For this year’s World Whisky Day our You Deserve a Dram campaign is celebrating the deserving drammers in your life. Looking back through the history of whisky there are many examples of people who deserved a dram for their contributions. Here are just seven of them.
1) Margie Samuels
Maker’s Mark is a whisky notorious for its striking red wax mark dripping down the bottle. And this design feature owes itself to Margie Samuels, the wife of Bill Samuels who was the founder of Maker’s Mark. She designed the label and even the font, which has won a number of awards. Without her input on the design and marketing of the bottle, the brand may never have become what we know it as today.
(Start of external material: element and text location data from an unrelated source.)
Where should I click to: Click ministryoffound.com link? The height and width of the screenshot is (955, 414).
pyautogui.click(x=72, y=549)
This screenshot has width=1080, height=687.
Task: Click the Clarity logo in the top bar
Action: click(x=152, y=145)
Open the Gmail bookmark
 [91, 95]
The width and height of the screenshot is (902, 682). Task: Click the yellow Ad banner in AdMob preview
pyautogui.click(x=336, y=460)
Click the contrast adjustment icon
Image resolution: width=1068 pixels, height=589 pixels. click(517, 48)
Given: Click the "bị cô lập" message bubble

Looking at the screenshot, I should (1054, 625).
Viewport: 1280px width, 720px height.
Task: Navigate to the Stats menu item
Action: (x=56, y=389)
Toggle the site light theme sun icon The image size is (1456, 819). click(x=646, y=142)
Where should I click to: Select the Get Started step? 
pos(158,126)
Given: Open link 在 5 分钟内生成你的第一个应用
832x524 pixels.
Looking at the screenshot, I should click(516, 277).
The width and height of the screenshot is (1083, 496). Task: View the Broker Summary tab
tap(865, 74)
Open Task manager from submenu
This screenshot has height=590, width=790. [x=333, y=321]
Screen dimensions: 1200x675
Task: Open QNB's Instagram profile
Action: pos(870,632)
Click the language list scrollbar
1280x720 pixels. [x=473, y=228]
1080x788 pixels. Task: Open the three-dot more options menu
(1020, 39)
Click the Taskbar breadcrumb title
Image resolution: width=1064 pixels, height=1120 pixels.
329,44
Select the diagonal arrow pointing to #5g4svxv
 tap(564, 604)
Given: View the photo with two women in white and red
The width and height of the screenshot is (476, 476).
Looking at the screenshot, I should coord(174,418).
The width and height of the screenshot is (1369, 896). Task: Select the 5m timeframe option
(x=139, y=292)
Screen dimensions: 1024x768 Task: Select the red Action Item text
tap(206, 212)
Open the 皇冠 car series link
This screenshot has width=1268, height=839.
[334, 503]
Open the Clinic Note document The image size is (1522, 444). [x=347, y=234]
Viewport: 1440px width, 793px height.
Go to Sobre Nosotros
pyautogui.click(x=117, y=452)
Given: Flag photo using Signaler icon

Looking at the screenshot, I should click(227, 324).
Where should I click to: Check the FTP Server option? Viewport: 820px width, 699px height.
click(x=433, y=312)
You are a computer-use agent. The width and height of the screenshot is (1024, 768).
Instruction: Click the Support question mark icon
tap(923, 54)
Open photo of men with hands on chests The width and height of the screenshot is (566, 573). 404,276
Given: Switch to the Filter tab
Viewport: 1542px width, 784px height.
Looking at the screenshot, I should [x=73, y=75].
2) The South Bridge Distillery, Edinburgh
At the height of illicit distilling and smuggling in Scotland, the practice wasn’t limited to the highlands: people were even making whisky in overcrowded cities, according to Aeneas MacDonald’s book, Whisky. A whole illicit distilling operation was discovered in 1815 within Edinburgh’s South Bridge, only accessible via a grate in a bedroom of an adjoining flat. The water was syphoned from pipes above, smoke was directed to a neighbour’s chimney to avoid detection and a woman concealing a tin case of whisky in her bag, smuggled the goods out. With all the effort and ingenuity needed to keep this illicit distilling operation running, the people behind it probably needed a dram.
3) Masataka Taketsuru
Today, whisky is produced on almost every continent around the world. However, back in 1918, it was still a product mostly manufactured in Europe and North America. Masataka Taketsuru’s family owned and operated a Sake brewery, but they were interested in learning about the process of distilling whisky. Taketsuru was sent to Glasgow University to study chemistry and to learn the art of making whisky. He not only fell in love with the country and the spirit, but he also fell in love with a Scottish girl, who would become his bride. They both travelled back to Japan, bringing this knowledge of distilling with them and starting Japan on a path of creating some of the world’s most interesting whiskies. Thanks Masataka!
4) Bessie Williamson
Bessie Williamson was the only woman to run and own a Scottish distillery in the 20th Century. After arriving on Islay to take up a summer job working in the Laphraoig office, Bessie soon became the manager, Ian Hunter’s most trusted confidant. As the end of the genial line, he needed someone to that he could entrust with his closest secrets about the distillery and Bessie became his number one lady. She stayed in Islay for over 40 years, working to give Laphroaig a more international name. Such a hard-working lady certainly would have deserved a dram after a long day.
5) John Macdonald
At the height of illegal whisky production in Scotland, a spell in prison was not necessarily seen as a terrible punishment by all distillers and often people served short sentences without complaint. According to Scotland’s Secret History, by Charles MacLean and Daniel MacCannell, one man who made the most of a bad situation was John Macdonald of Strathpeffer, who was sentenced to six weeks in Dingwall gaol. He managed to make a deal with his warder: his door would be left unlocked each night, so that Macdonald could return home and tend to his still. In the morning, he would re-emerge as promised with a jar of whisky for his opportunistic gaoler. Drams all round!
6) Nathan ‘Nearest’ Green

Jack Daniel’s is one of the most well-known whisky brands in the world. However, although Daniel lends his name to this iconic brand, there was actually an unsung hero behind the scenes that shaped this famous whisky in the early stages. Jack Daniel left home at a young age and ended up living with Reverend Dan Call on his farm. Call had a still which Daniel quickly became obsessed with, and the still was overseen by Nearest Green, who at the time was an enslaved man on Call’s farm. After the Civil War, Reverend Call sold the still and his business to Daniel, and Nearest, no longer a slave, became his most trusted adviser and master distiller. Generations later, members of the Green family still work at the distillery today.
7) Ellen Cumming
As historians delve into the somewhat mysterious and rich history of whisky production, it is clear that many women were influential in shaping whisky to what it would become today and in assisting male distillers with their business. We’ve heard about Margie Samuels from Maker’s Mark and Bessie Williamson from Laiphroig, but from an earlier time we have Ellen Cumming. According to Scotland’s Secret History, her husband John was an illicit distiller in Speyside and they lived on Cardow Farm. There were no inns in Cardow and so whenever excisemen came looking for stills and collecting taxes, they would always stay with Cumming and her husband. As soon as she had them settled with their supper, she would raise a red flag on the farm to warn all of the local illicit distilling operations nearby that an excisemen was in their midst. What a lady, definitely deserving of a dram!